This token is essentially a form of "rights mapping" or "ledger expression," used to enhance backend processing efficiency, rather than changing the legal attributes or ownership structure of the securities. The related services operate on a controlled environment and permissioned blockchain, with participants, usage scope, and technical architecture all subject to strict limitations.
Crypto Salad believes that this regulatory attitude is very reasonable. On-chain assets are most susceptible to financial crimes such as money laundering and illegal fundraising; tokenization technology is new, but it cannot become an accomplice to crime. Regulation needs to affirm the potential application of blockchain in securities infrastructure while adhering to the boundaries of existing securities laws and custodial systems.
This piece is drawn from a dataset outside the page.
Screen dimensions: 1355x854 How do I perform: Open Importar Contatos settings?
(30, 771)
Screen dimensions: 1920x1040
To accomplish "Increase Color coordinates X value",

4. The latest progress in U.S. stock tokenization
Discussions about U.S. stock tokenization have begun to shift from "whether it is compliant" to "how to achieve it." If we break down the current market practices, we can see at least two parallel but logically different paths forming:
Represented by DTCC and DTC, there is a tokenization path led by official opinions, with the core goal of improving settlement, reconciliation, and asset transfer efficiency, primarily serving institutional and wholesale market participants. In this model, tokenization is almost "invisible"; for end investors, stocks remain stocks, just with a technical upgrade in the backend system.
In contrast, there is the potential front-end role of brokers and trading platforms. Taking Robinhood and MSX as examples, they have been continuously exploring product innovations in crypto assets, fractional stock trading, and extended trading hours in recent years. If U.S. stock tokenization gradually matures in compliance, these platforms naturally have the advantage of becoming user entry points. For them, tokenization does not mean reshaping the business model but is more likely a technical extension of the existing investment experience, such as closer to real-time settlement, more flexible asset fragmentation, and the integration of cross-market product forms. Of course, all of this still depends on the gradual clarification of the regulatory framework. Such explorations often tread near the regulatory boundary, with risks and innovations coexisting, and their value lies not in short-term scale but in validating the next generation of securities market forms. From a practical perspective, they are more like providing samples for institutional evolution rather than directly replacing the existing U.S. stock market.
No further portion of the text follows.